Short problem |
Copy the lines from the start of the rows through the line containing "Action: point(52,359)", inclusive, exactly as they appear. Omit the pictures from your copy.

Entries from a dataset |
____

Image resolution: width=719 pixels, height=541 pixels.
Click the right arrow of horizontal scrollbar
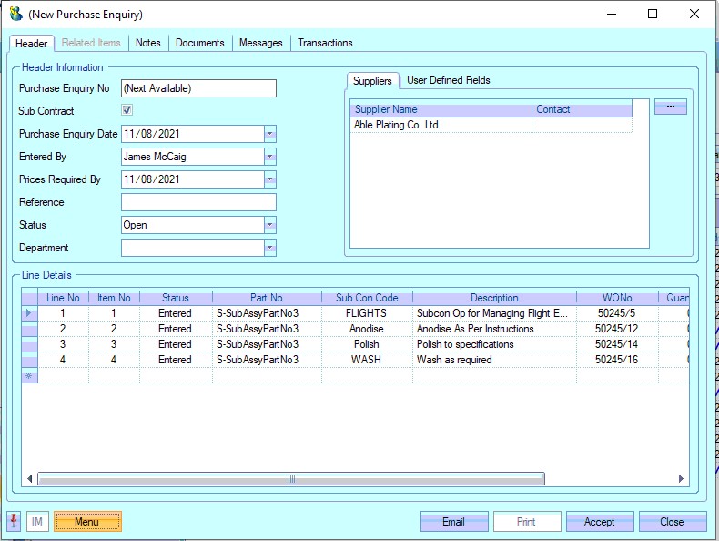681,479
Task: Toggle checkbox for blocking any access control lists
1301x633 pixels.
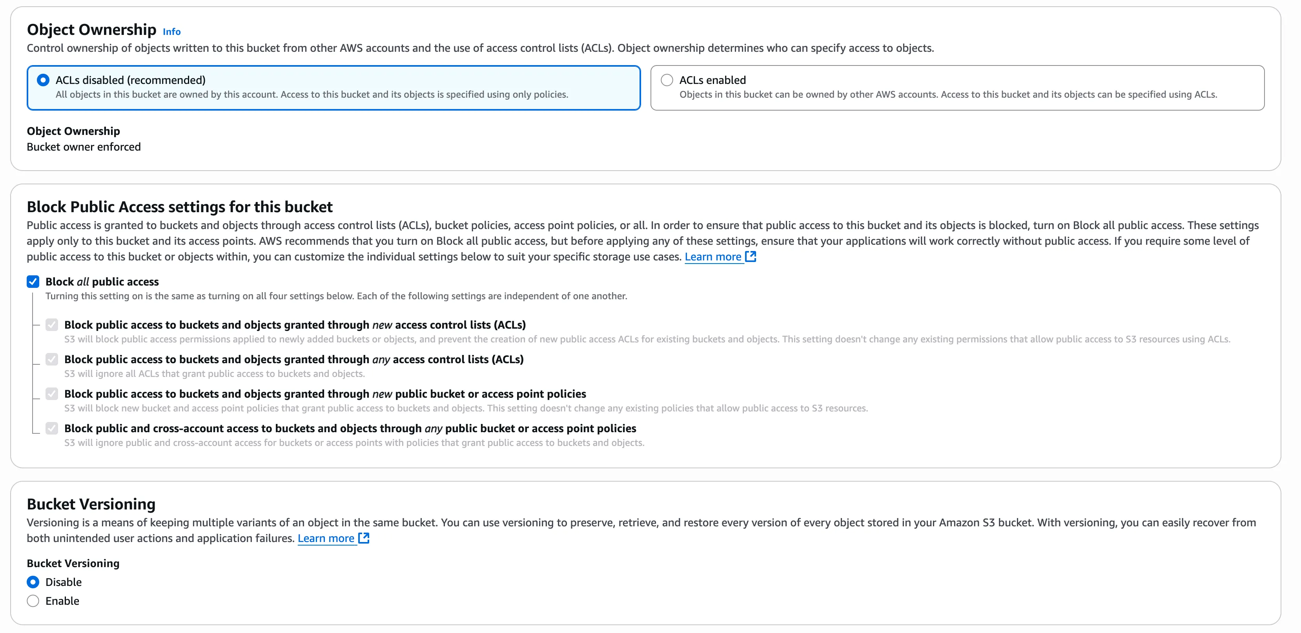Action: point(52,359)
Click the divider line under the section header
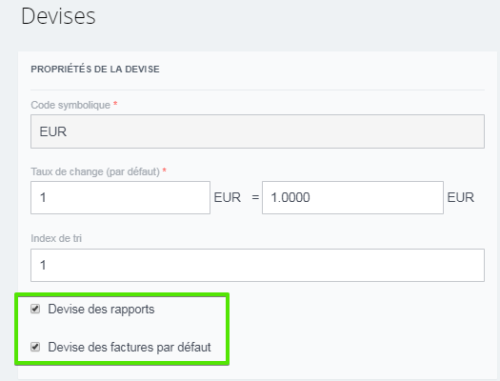 click(257, 90)
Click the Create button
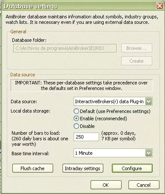Image resolution: width=165 pixels, height=194 pixels. [x=137, y=61]
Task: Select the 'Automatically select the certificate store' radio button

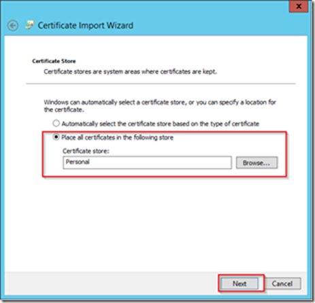Action: [x=56, y=124]
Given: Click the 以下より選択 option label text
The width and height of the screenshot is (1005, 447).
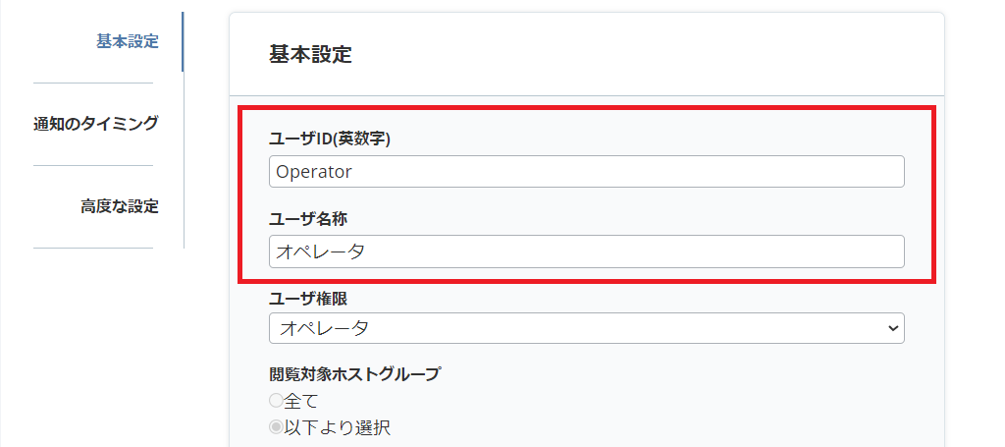Looking at the screenshot, I should pos(337,426).
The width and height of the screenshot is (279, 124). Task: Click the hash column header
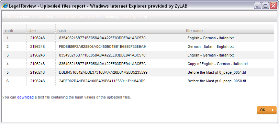[x=62, y=31]
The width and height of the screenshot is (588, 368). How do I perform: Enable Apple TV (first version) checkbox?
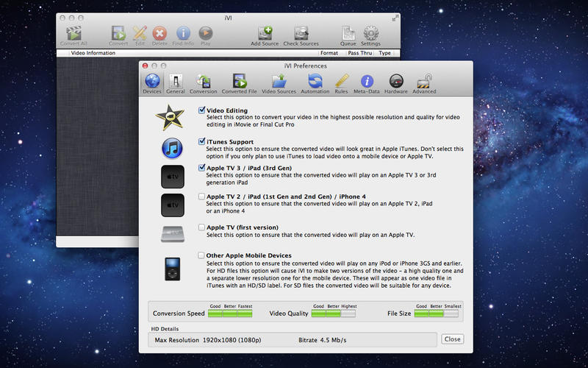[201, 227]
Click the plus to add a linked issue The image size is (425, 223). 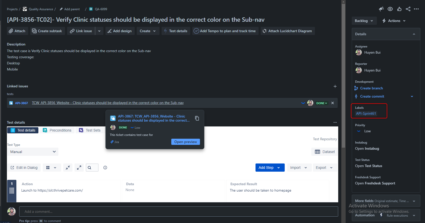[335, 86]
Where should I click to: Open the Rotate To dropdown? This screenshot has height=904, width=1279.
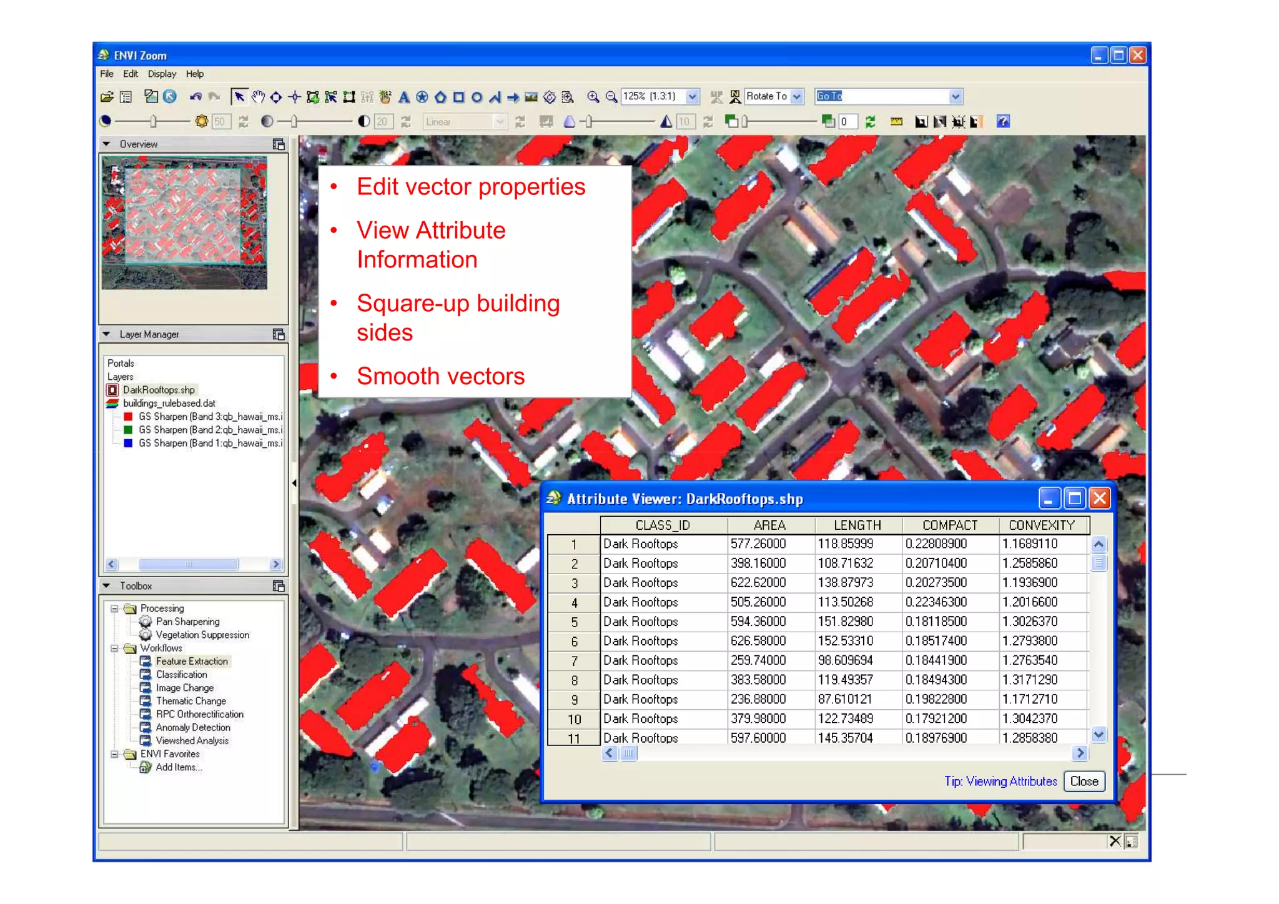pyautogui.click(x=797, y=97)
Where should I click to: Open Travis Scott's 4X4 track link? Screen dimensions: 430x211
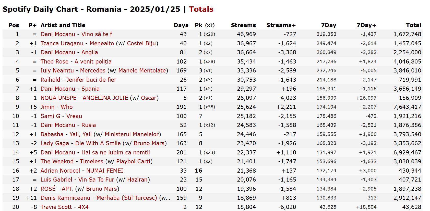pos(83,207)
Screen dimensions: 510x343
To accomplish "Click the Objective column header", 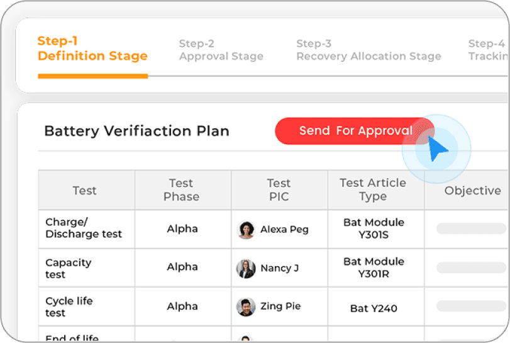I will pyautogui.click(x=472, y=191).
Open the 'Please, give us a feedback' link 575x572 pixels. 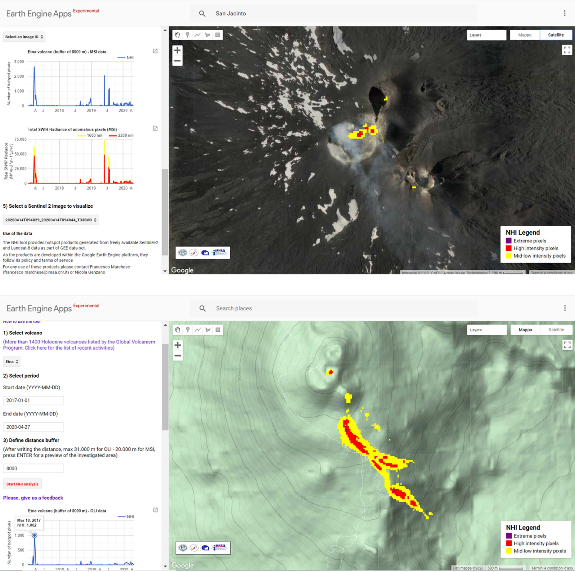point(33,498)
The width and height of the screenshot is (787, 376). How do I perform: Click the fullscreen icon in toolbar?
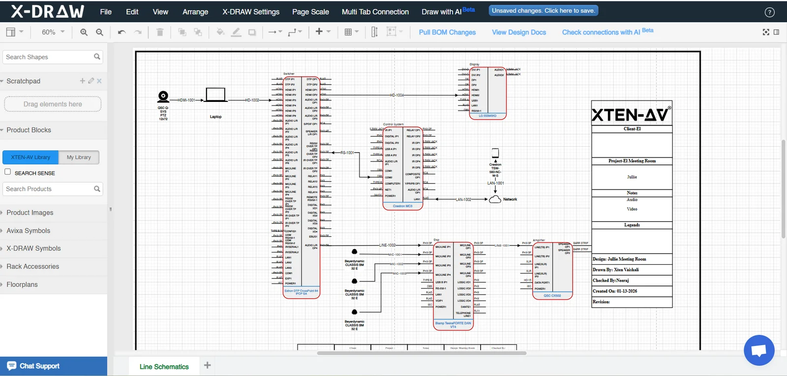766,32
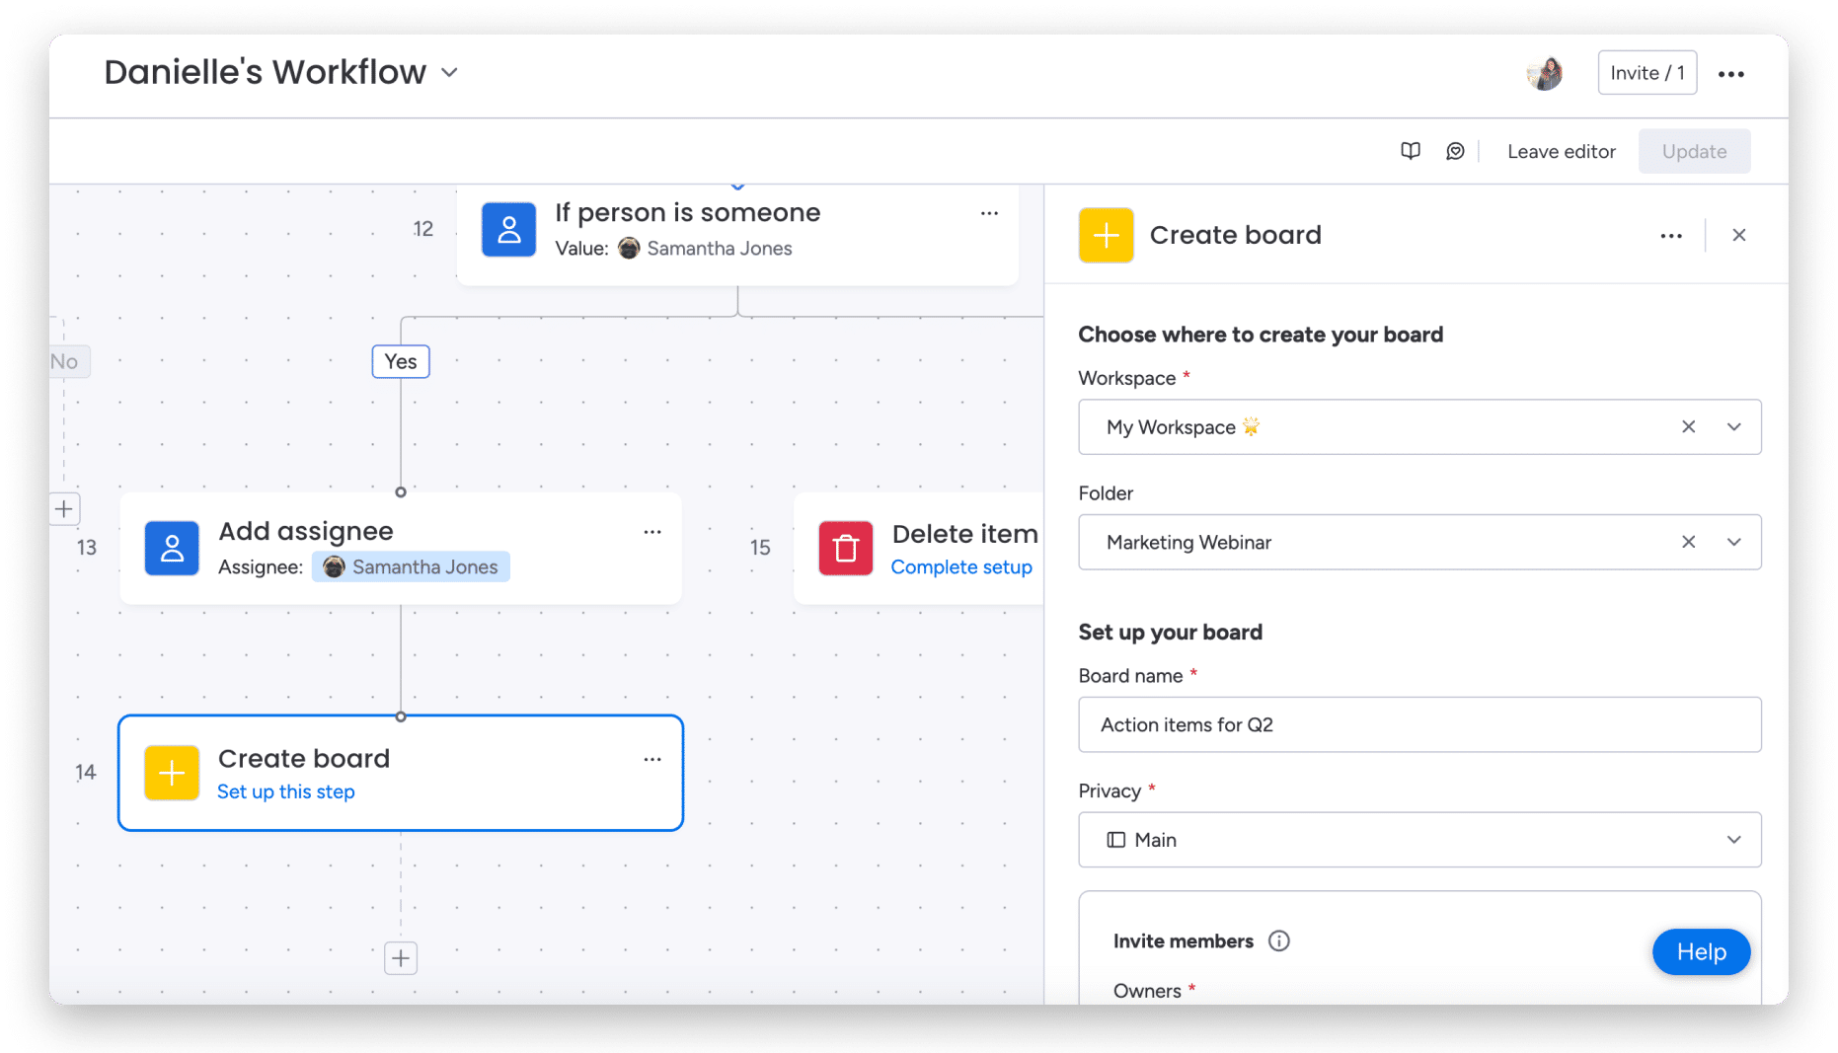1838x1053 pixels.
Task: Open the header three-dot more menu
Action: coord(1730,74)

____

Finished answer |
Image resolution: width=719 pixels, height=541 pixels.
Click the right arrow of horizontal scrollbar
681,479
Task: Toggle checkbox for blocking any access control lists
1301x633 pixels.
Action: point(52,359)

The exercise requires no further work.